===== DOCUMENT
Des "Américains inconnus" en train de provoquer une guerre civile

lundi 10 juillet 2006

Robert Fisk

Le célèbre reporter britannique Robert Fisk : Découverts via une
loupe syrienne, des « Américains inconnus » sont occupés à provoquer
une guerre civile en Irak. L’Amérique est piégée dans les sables
sanglants de l’Irak et tente désespérément de provoquer une guerre
civile autour de Bagdad afin de pouvoir réduire ses propres pertes
militaires.
29avr06 « The Independent » -- En Syrie, le monde semble de plus
en plus sombre, vu par la lorgnette locale. Aussi sombre que les
vitres fumées de la voiture qui m’emmène vers un bâtiment situé dans
la zone occidentale de Damas et où un homme que je connais depuis
quinze ans - appelons-le une « source sûre », pour reprendre les
termes utilisés par les correspondants américains quand ils parlent
de leurs puissants officiers de renseignements - m’attend avec son
horrible récit du désastre irakien et des dangers au Moyen-Orient.
Ce qu’il dépeint, c’est un portrait effrayant d’une Amérique
piégée dans les sables ensanglantés de l’Irak et tentant
désespérément de provoquer une guerre civile autour de Bagdad afin de
réduire ses propres pertes militaires. C’est un scénario dans lequel
Saddam Hussein reste le meilleur ami de Washington, dans lequel la
Syrie a répliqué aux insurgés irakiens avec une absence de pitié que
les États-Unis préfèrent ignorer. Et dans lequel le ministre de
l’Intérieur syrien, découvert mort par balle dans son bureau l’an
dernier, s’est suicidé en raison de sa propre instabilité mentale.
==========
ÉNONCÉ ÉCRIT 1.
Veuillez recopier sans aucune modification les enregistrements, depuis la ligne contenant « Given: Open the emoji smiley picker » jusqu'à la ligne contenant « [x=221, y=562] », ces deux lignes incluses.
L'article et les enregistrements constituent deux ensembles indépendants.
===== DONNÉES DE L'EXERCICE
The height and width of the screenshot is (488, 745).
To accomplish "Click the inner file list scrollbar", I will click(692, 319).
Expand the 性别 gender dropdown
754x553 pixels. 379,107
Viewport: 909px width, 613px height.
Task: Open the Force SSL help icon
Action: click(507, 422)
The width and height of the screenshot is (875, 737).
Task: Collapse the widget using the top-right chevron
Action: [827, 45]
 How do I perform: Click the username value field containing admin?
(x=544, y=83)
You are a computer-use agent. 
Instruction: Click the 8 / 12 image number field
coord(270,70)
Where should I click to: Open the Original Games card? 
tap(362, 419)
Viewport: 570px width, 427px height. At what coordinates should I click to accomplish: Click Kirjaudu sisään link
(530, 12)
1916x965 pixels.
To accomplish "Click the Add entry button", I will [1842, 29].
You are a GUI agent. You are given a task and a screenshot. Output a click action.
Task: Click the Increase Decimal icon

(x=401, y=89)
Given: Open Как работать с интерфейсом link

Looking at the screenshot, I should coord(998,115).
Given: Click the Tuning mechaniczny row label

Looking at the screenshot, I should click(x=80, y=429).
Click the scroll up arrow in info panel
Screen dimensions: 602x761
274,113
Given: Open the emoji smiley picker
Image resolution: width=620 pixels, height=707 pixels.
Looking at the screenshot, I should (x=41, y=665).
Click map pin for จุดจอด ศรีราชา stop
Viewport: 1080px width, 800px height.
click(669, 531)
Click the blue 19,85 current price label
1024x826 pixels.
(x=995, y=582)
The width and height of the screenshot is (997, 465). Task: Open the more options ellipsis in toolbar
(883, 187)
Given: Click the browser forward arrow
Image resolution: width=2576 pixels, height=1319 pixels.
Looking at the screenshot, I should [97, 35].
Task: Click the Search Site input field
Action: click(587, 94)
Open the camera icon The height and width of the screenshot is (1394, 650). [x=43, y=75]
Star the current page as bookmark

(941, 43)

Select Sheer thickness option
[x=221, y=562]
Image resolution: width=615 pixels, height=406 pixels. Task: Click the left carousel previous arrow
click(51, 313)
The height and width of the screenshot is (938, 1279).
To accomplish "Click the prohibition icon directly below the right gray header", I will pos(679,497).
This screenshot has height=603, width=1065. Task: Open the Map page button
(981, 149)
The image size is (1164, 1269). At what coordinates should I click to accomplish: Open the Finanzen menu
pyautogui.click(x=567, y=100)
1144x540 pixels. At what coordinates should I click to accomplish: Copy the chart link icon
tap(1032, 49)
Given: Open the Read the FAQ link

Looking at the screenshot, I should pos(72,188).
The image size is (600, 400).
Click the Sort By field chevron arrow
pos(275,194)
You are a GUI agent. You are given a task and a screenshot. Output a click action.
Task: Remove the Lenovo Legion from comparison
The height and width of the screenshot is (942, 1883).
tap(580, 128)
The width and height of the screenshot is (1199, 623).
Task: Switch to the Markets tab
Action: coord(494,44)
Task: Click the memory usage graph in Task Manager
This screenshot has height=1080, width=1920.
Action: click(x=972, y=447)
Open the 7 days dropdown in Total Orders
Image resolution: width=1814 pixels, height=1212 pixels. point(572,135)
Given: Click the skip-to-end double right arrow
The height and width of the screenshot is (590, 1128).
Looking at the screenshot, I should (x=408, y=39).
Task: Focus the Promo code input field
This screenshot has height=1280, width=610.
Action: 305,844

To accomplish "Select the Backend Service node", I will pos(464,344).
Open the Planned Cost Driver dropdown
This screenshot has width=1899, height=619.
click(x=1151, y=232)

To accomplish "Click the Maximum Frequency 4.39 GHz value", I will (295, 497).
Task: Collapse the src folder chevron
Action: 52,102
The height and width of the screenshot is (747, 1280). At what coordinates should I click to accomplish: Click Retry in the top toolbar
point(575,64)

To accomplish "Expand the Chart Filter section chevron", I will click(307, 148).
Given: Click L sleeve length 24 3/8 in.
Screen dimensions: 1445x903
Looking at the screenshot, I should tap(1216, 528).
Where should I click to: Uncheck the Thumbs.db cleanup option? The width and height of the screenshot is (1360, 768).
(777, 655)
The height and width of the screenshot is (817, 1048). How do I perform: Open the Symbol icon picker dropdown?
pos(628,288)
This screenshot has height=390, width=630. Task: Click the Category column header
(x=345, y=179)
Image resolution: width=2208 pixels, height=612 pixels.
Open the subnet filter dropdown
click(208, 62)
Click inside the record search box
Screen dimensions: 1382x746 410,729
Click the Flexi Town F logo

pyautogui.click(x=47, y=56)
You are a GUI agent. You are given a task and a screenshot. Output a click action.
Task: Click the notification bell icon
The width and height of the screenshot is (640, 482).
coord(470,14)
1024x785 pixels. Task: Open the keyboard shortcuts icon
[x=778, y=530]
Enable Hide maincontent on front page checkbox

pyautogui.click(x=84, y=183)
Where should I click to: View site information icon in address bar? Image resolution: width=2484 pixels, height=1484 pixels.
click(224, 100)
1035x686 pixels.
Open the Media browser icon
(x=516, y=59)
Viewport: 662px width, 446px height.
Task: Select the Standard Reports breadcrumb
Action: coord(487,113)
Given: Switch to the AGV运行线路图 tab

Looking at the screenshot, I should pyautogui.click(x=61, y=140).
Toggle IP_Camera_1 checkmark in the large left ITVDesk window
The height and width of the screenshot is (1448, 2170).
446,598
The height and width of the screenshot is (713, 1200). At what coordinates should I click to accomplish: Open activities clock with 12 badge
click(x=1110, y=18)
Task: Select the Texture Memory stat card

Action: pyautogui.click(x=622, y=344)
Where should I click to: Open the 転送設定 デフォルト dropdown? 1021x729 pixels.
==========
ÉNONCÉ ÉCRIT 2.
Transcrivez en entier et à l'identique l'article sur la guerre civile en Irak.

SOLUTION 1.
Given: Open the emoji smiley picker
Image resolution: width=620 pixels, height=707 pixels.
Looking at the screenshot, I should (x=41, y=665).
Click map pin for จุดจอด ศรีราชา stop
Viewport: 1080px width, 800px height.
click(669, 531)
Click the blue 19,85 current price label
1024x826 pixels.
(x=995, y=582)
The width and height of the screenshot is (997, 465). Task: Open the more options ellipsis in toolbar
(883, 187)
Given: Click the browser forward arrow
Image resolution: width=2576 pixels, height=1319 pixels.
Looking at the screenshot, I should [97, 35].
Task: Click the Search Site input field
Action: click(587, 94)
Open the camera icon The height and width of the screenshot is (1394, 650). [x=43, y=75]
Star the current page as bookmark

(941, 43)

Select Sheer thickness option
[x=221, y=562]

SOLUTION 2.
Des "Américains inconnus" en train de provoquer une guerre civile

lundi 10 juillet 2006

Robert Fisk

Le célèbre reporter britannique Robert Fisk : Découverts via une
loupe syrienne, des « Américains inconnus » sont occupés à provoquer
une guerre civile en Irak. L’Amérique est piégée dans les sables
sanglants de l’Irak et tente désespérément de provoquer une guerre
civile autour de Bagdad afin de pouvoir réduire ses propres pertes
militaires.
29avr06 « The Independent » -- En Syrie, le monde semble de plus
en plus sombre, vu par la lorgnette locale. Aussi sombre que les
vitres fumées de la voiture qui m’emmène vers un bâtiment situé dans
la zone occidentale de Damas et où un homme que je connais depuis
quinze ans - appelons-le une « source sûre », pour reprendre les
termes utilisés par les correspondants américains quand ils parlent
de leurs puissants officiers de renseignements - m’attend avec son
horrible récit du désastre irakien et des dangers au Moyen-Orient.
Ce qu’il dépeint, c’est un portrait effrayant d’une Amérique
piégée dans les sables ensanglantés de l’Irak et tentant
désespérément de provoquer une guerre civile autour de Bagdad afin de
réduire ses propres pertes militaires. C’est un scénario dans lequel
Saddam Hussein reste le meilleur ami de Washington, dans lequel la
Syrie a répliqué aux insurgés irakiens avec une absence de pitié que
les États-Unis préfèrent ignorer. Et dans lequel le ministre de
l’Intérieur syrien, découvert mort par balle dans son bureau l’an
dernier, s’est suicidé en raison de sa propre instabilité mentale.